# Strange Fish Behavior???



## TripleB67 (Jun 23, 2012)

I've got 5 Cobra Endler Guppies and have had them for about a week now. Yesterday morning I noticed one of them lying on the bottom of my aquarium. I thought it was going to be another 'neon tetra' episode like I had 2 weeks ago when each neon rested on the bottom for an hour or so, started swimming around erratically, and then started floating up-side-down (all within about 3 hours).

So last night I expected the same from my Endler. But no, it was still lying on the bottom, only to come up to take a nibble of food. This morning I expected to find him/her no longer living. But there he/she was lying on the bottom again, not moving much, but very much alive.

This afternoon I couldn't find him/her so I had my wife look while I went to play tennis with my daughter. He/she was lying sort of underneath the bottom of a plant I have in my tank. Again, very much alive but not moving unless I were to move the tank.

Does anyone have a clue as to what may be going on with this fish?

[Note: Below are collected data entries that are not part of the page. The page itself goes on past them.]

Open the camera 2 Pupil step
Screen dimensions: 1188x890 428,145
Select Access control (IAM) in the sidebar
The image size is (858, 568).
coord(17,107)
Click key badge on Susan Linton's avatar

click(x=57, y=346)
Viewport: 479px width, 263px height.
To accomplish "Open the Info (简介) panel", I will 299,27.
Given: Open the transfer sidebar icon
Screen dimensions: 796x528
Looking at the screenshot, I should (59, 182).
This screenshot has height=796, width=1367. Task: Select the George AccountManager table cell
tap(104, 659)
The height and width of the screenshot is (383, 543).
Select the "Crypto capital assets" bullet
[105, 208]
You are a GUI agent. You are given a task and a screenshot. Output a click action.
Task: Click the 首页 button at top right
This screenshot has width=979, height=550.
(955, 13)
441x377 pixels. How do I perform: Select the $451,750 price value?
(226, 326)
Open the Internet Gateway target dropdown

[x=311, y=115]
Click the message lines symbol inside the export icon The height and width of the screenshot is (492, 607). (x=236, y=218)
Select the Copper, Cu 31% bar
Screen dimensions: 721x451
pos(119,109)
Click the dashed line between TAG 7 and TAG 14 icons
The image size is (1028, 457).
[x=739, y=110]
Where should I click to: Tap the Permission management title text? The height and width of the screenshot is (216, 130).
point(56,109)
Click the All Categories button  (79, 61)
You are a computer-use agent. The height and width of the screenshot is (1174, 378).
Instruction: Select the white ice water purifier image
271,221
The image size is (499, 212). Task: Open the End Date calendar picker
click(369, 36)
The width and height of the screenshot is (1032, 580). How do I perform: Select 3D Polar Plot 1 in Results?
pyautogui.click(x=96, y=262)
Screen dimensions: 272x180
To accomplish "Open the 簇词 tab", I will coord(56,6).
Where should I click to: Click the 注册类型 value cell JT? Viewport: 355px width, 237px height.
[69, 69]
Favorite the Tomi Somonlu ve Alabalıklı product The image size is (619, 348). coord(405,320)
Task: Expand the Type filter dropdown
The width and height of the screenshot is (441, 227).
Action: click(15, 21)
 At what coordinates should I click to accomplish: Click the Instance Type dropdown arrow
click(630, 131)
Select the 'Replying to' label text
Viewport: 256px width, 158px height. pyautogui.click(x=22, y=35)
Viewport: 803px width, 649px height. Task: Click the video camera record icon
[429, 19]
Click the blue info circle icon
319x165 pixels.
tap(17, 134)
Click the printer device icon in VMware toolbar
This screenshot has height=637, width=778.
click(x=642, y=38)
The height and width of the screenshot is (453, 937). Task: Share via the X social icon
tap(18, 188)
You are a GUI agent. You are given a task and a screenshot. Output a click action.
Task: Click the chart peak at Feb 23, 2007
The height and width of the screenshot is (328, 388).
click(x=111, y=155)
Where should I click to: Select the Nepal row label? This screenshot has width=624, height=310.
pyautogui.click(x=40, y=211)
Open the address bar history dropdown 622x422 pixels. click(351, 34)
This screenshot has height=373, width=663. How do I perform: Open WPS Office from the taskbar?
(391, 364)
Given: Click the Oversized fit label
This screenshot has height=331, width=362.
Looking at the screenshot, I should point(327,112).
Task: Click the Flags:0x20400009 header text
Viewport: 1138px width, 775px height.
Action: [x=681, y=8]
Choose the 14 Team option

Thanks for any and all help.

TripleB67


----------



## Cory1990 (Jun 14, 2012)

How long ago did you add them to the tank? And what genders? If you have 4 males one female then she will hide from the others to stop being chased. 
Just give them some time I'm sure it will be just fine.


----------



## emc7 (Jul 23, 2005)

Sounds like it is sick/dying. But really little fish are seldom treatable.


----------



## TripleB67 (Jun 23, 2012)

Cory1990 said:


> How long ago did you add them to the tank? And what genders? If you have 4 males one female then she will hide from the others to stop being chased.
> Just give them some time I'm sure it will be just fine.


I added them about 5 days ago. He/she had been swimming around with the others up until yesterday. I'm not sure of the sex of each...this one is one of the smaller of the five. Thanks for your advice.

TripleB67


----------



## Cory1990 (Jun 14, 2012)

A there a lot of current in the tank? I used to have a 40g hob filter that moved a ton of water and I'd see my guppies on the bottom a lot hiding by stuff to stay out of the current. I switched to a much smaller filter and they were fine after that.


----------



## TripleB67 (Jun 23, 2012)

Cory1990 said:


> A there a lot of current in the tank? I used to have a 40g hob filter that moved a ton of water and I'd see my guppies on the bottom a lot hiding by stuff to stay out of the current. I switched to a much smaller filter and they were fine after that.


There is quite a bit of current. The other 4 have no problem swimming in it but maybe this one is a little weaker than the rest.

Thanks for the input.

TripleB67


----------



## TripleB67 (Jun 23, 2012)

This morning he/she is further up under the bottom of the plant but still alive.

TripleB67


----------



## Cory1990 (Jun 14, 2012)

That would be the problem then, to much current. I sometimes still have to much with my huge air stone I'll see a platty resting by some driftwood or guppie resting by a plant. I just shut down the filter and air stone for about a hour or two then they are fine for the next few weeks and I'll see one do it again.


----------